Report Counts 400,000 Temporary Migrants

Report counts 400,000 temporary migrants

Martin Bentham,
Home Affairs Editor
Evening Standard

Nearly 400,000 short-term migrants are coming to London each year, the first official estimate of temporary residents in the capital reveals today.

About 90,000 of the arrivals, all of whom stay for between one month and a year, came to work or study. The remainder come for a family visit or extended holiday.

The large number of arrivals, which come on top of the latest annual figure of 215,000 longer-term migrants moving to London, will fuel debates about immigration and council funding.

Local authority leaders claim that because short-term migrants are not counted in population statistics used to allocate funds, they are being forced to provide free services for tens of thousands of people.

Today's report by the National Statistics Office – commissioned in an attempt to assess the validity of these concerns – gives only limited support to the argument.

It shows that across the country, just over one million short-term migrants arrived in Britain during the year ending halfway through 2005. Of these, 393,000 came to London. The average length of stay is just under three months, but because departing migrants are replaced by new ones there is a permanent “stock” of 81,000 temporary visitors in the capital at any one time.

Today's figures also reveal, however, that a substantial number of existing residents – for whom councils do receive funding – go abroad for short periods each year. In London, the number spending between one month and a year abroad, despite officially resident in the capital, was 742,000 during the year ending in mid-2005.

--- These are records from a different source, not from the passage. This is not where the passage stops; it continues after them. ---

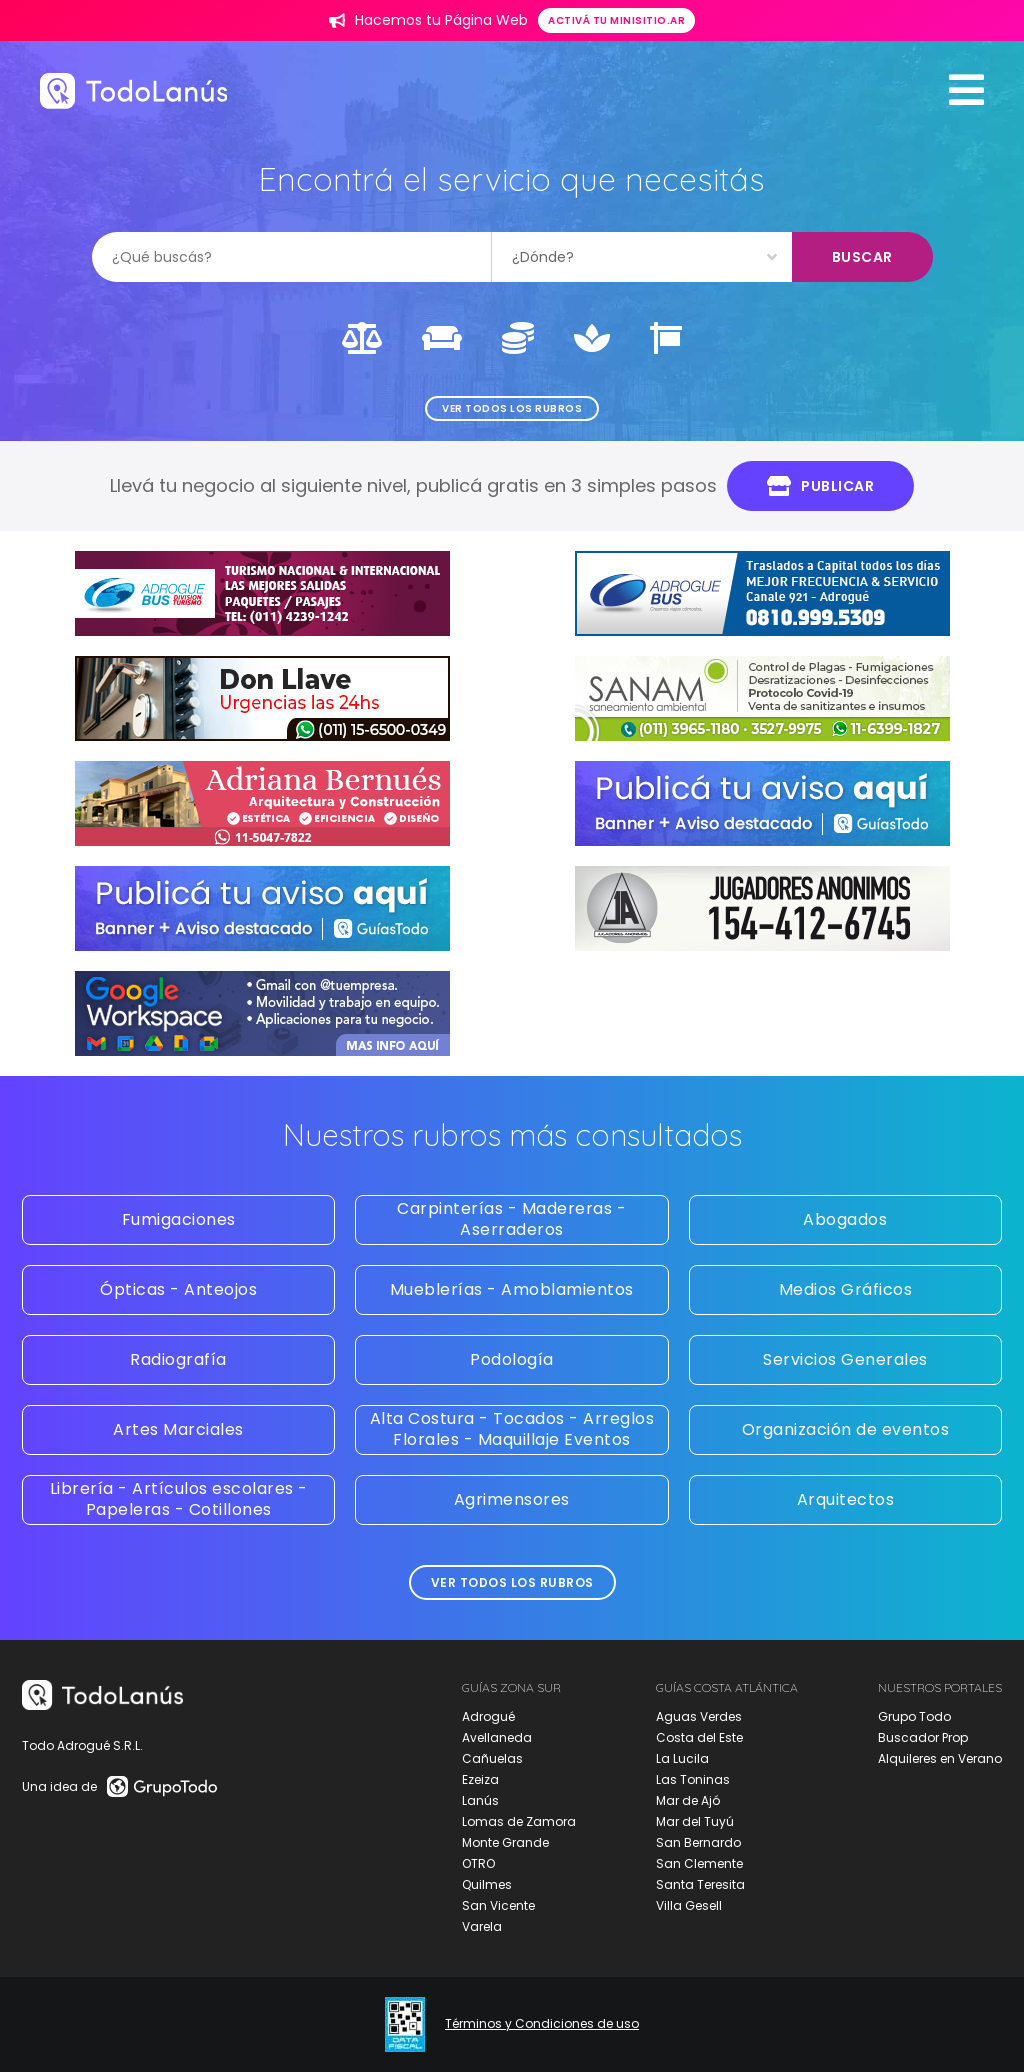 This screenshot has height=2072, width=1024. Describe the element at coordinates (699, 1737) in the screenshot. I see `Costa del Este` at that location.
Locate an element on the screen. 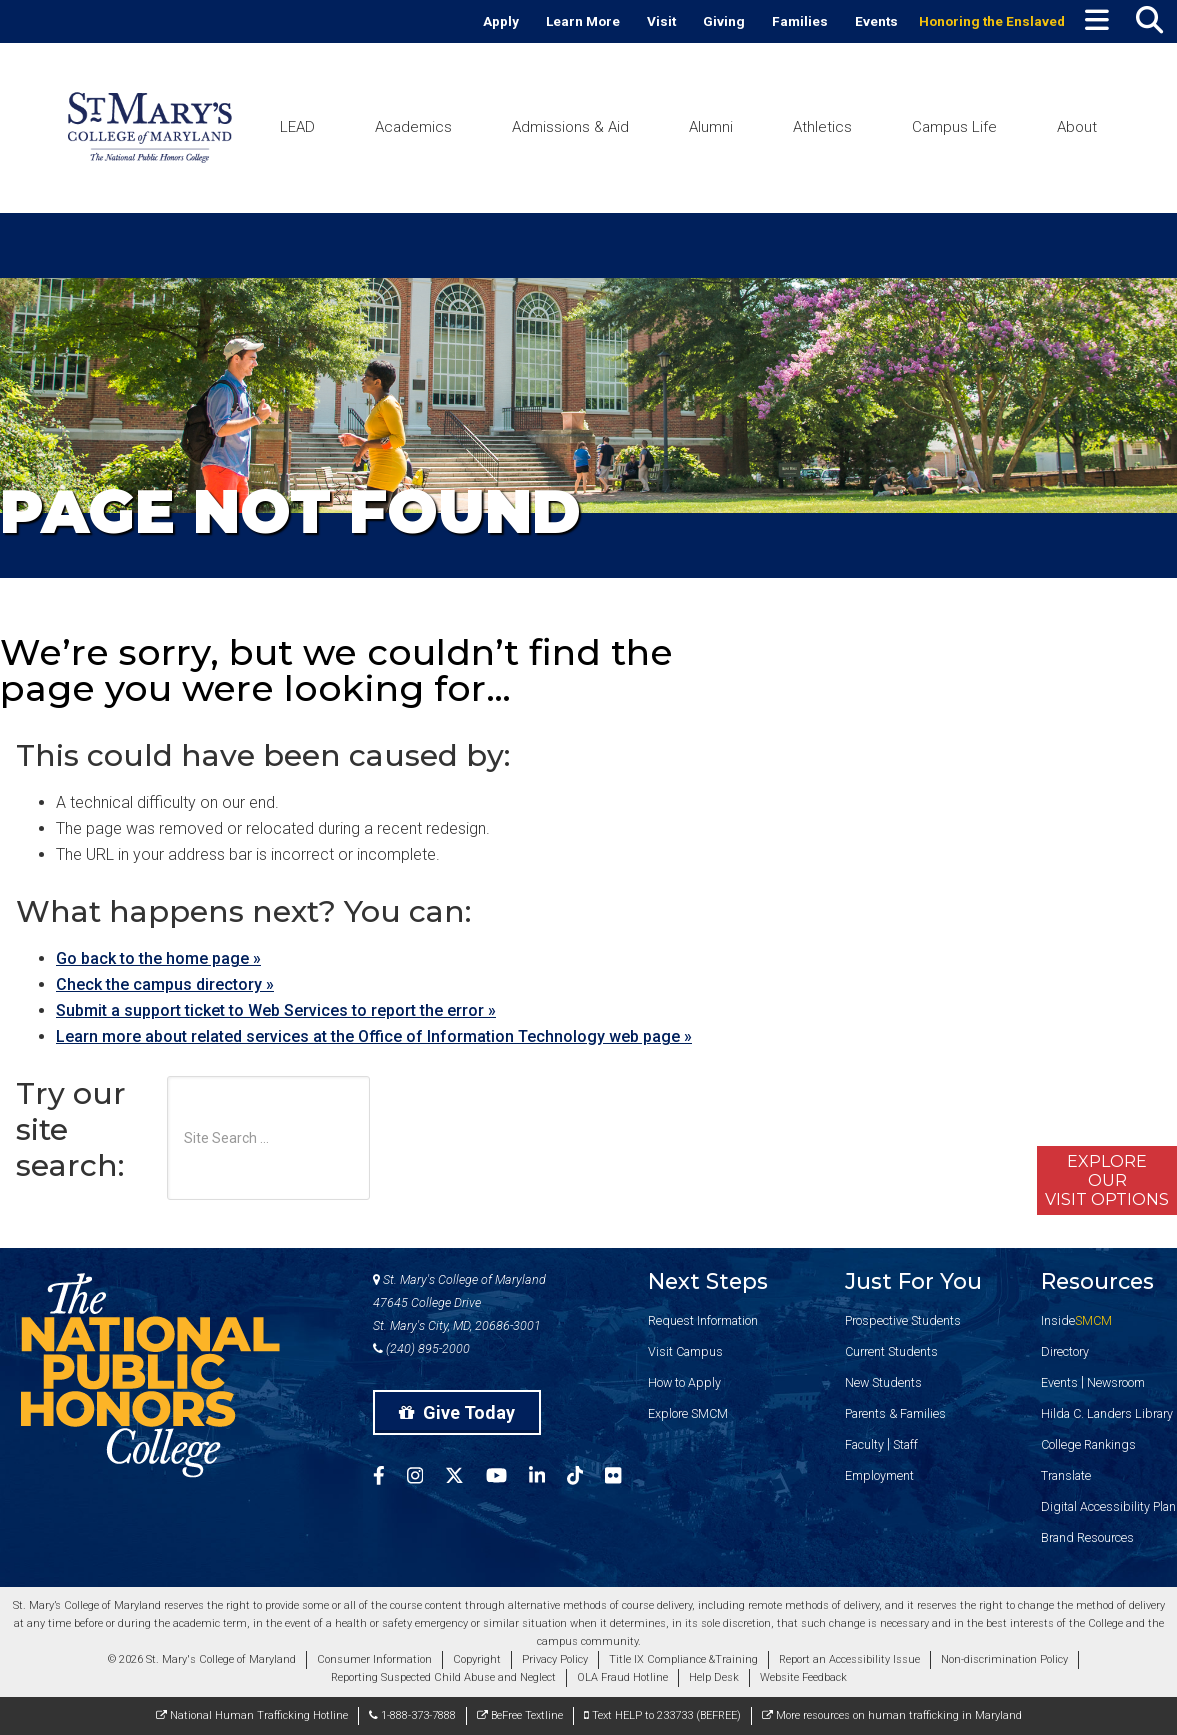 The width and height of the screenshot is (1177, 1735). Digital Accessibility Plan is located at coordinates (1108, 1506).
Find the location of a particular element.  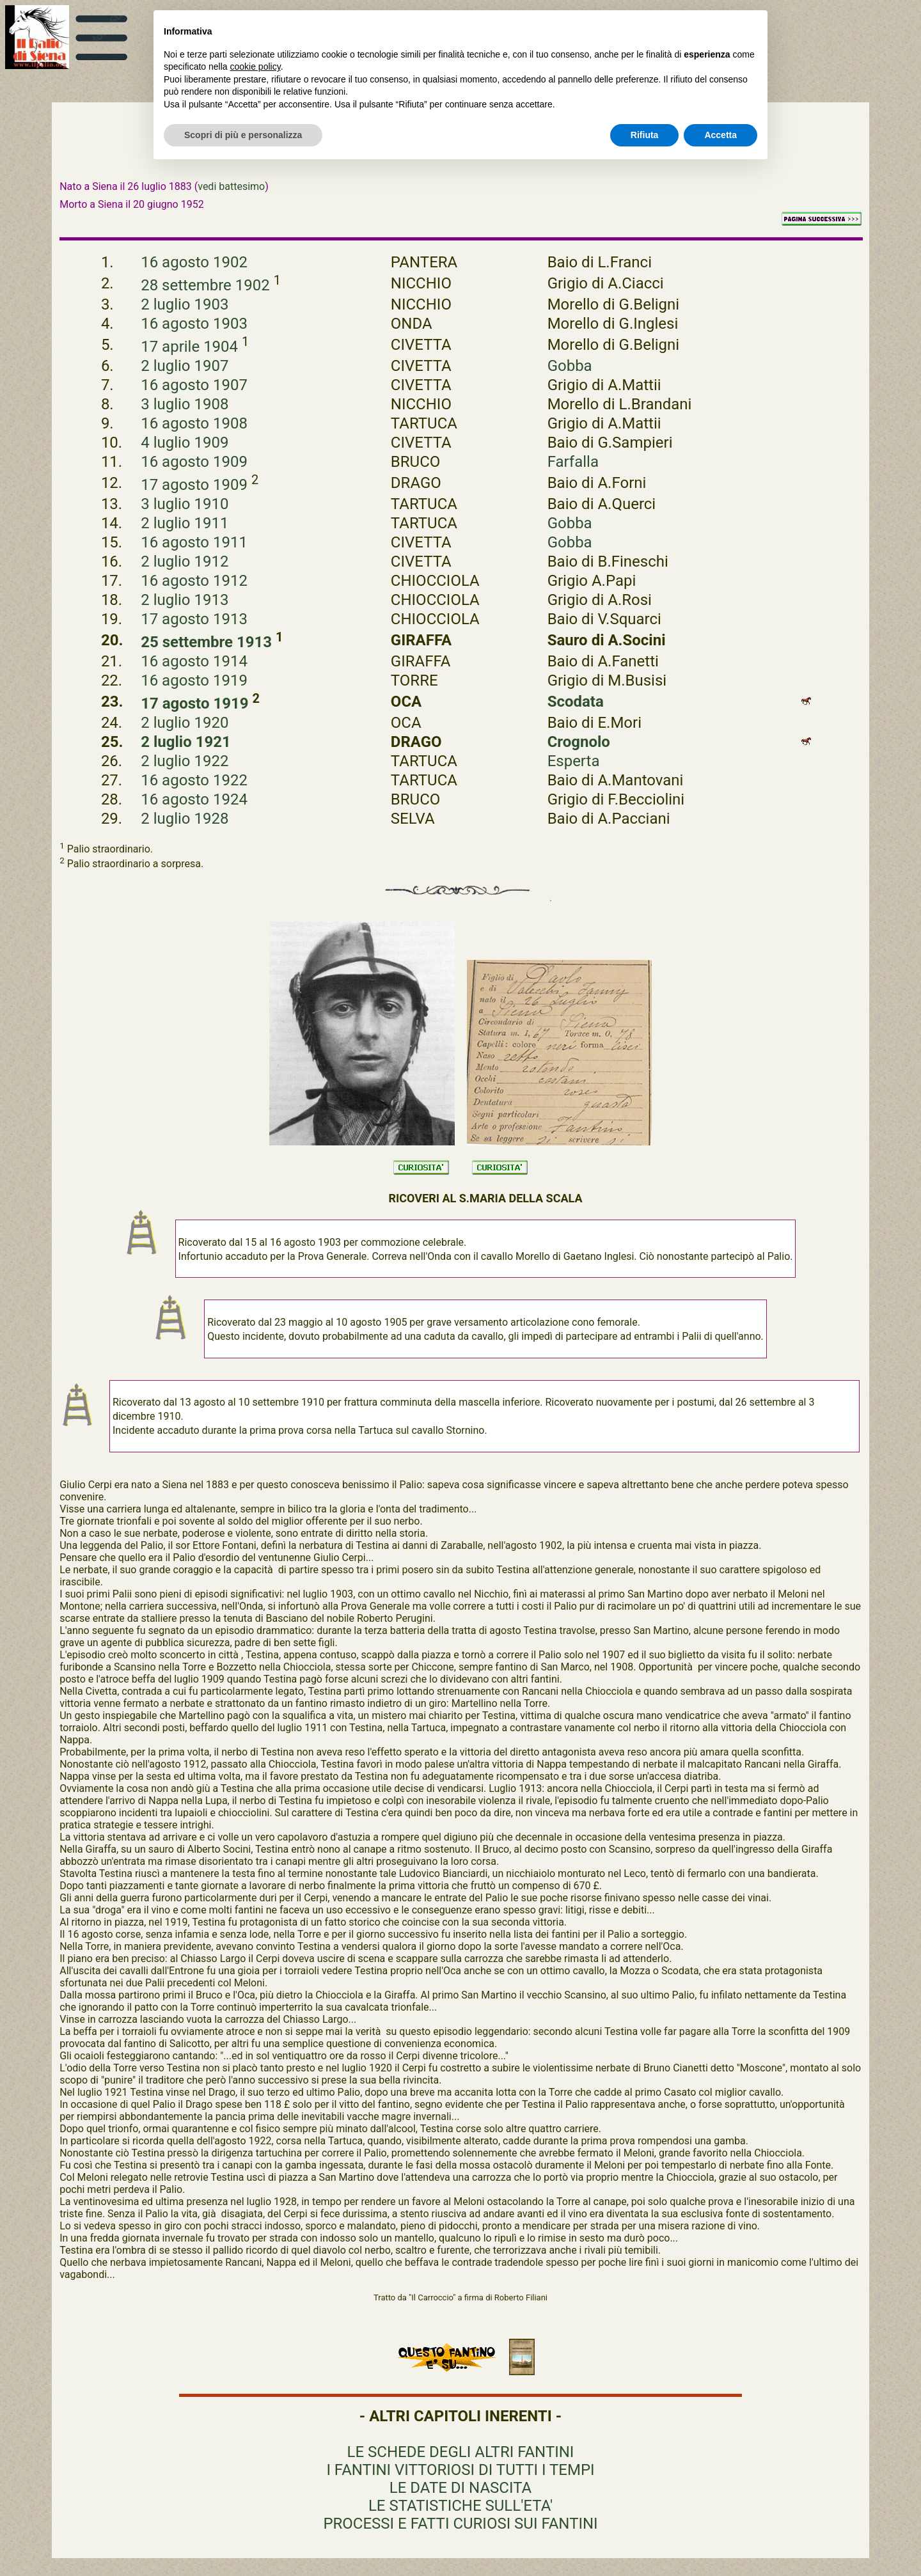

28 settembre 1902 is located at coordinates (205, 285).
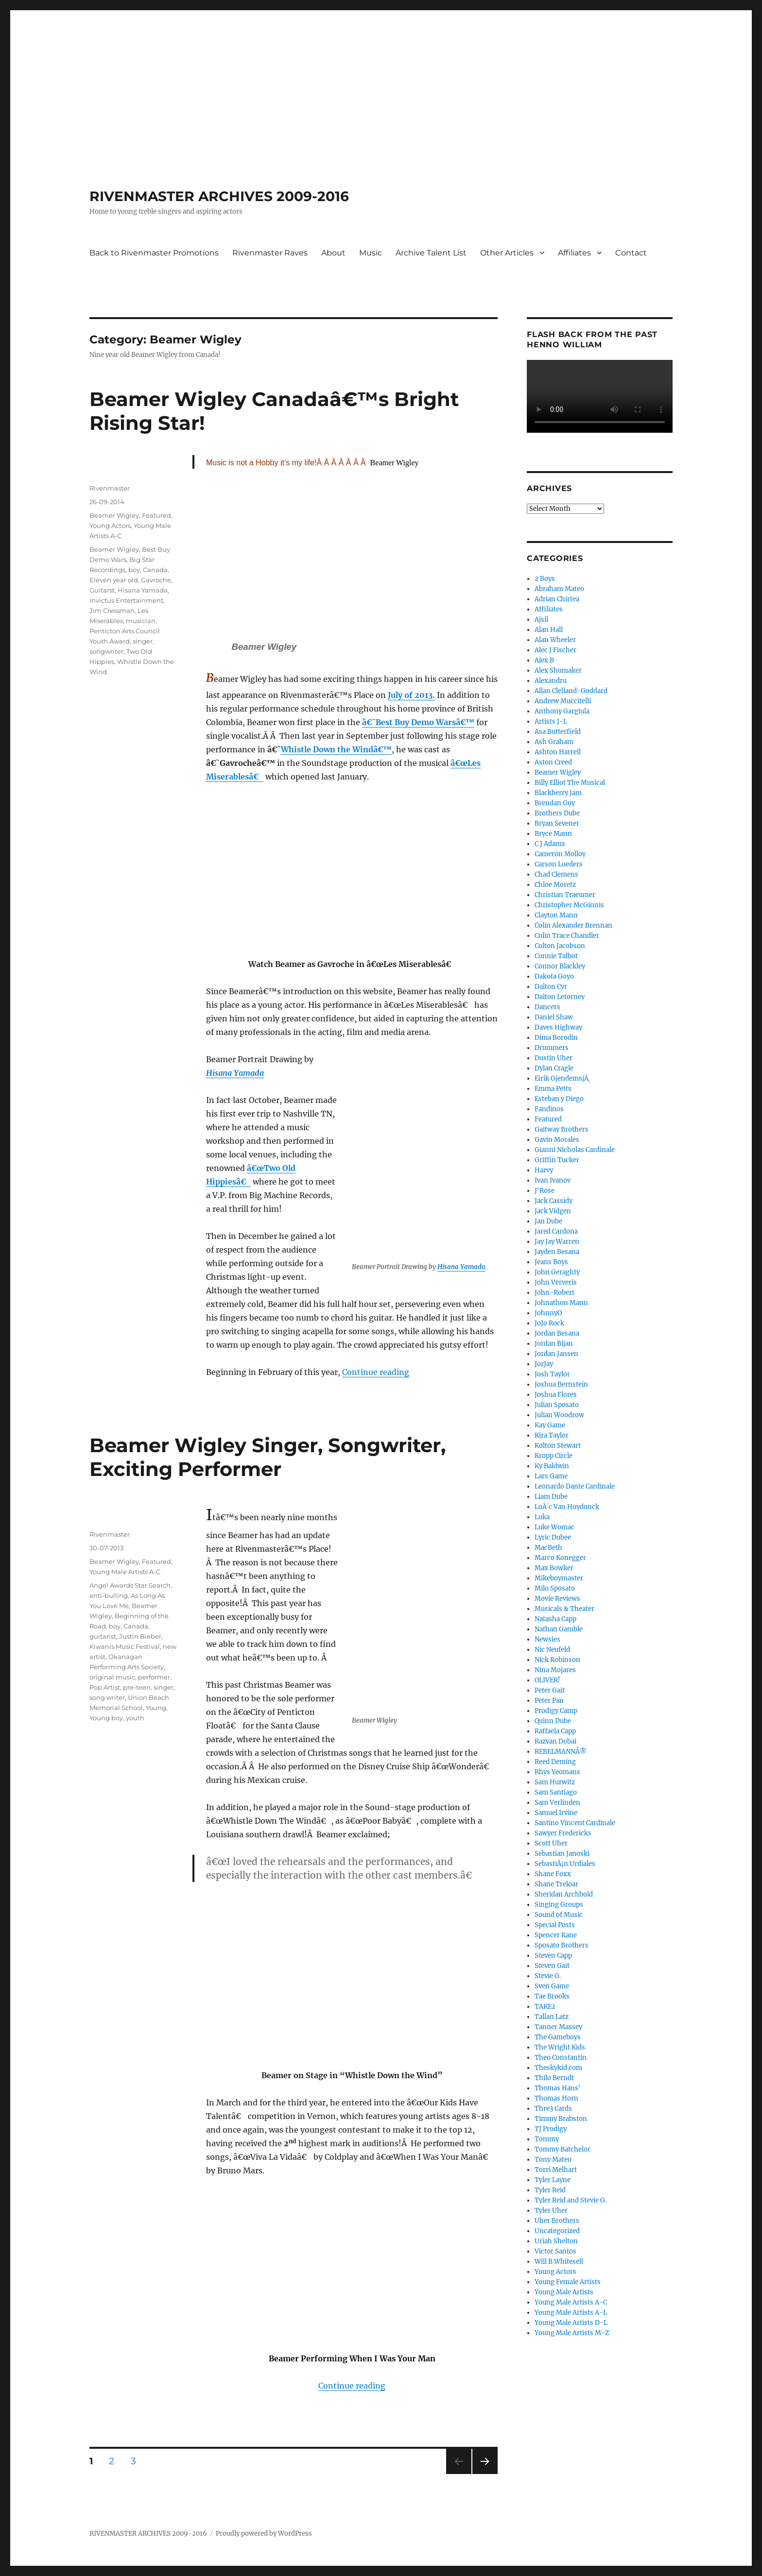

The figures for the permanent “stock” of departing short-term migrants show more people leaving for a temporary spell abroad than the number arriving, with London's total of 114,000 significantly higher than the 81,000 incomers. The Home Office said the statistics show “more people are going out each year than coming in”.

Colin Barrow, deputy leader of Westminster council, insisted that the concerns of authorities remained valid.

He also warned that the large number of illegal immigrants in the capital were not included in today's figures.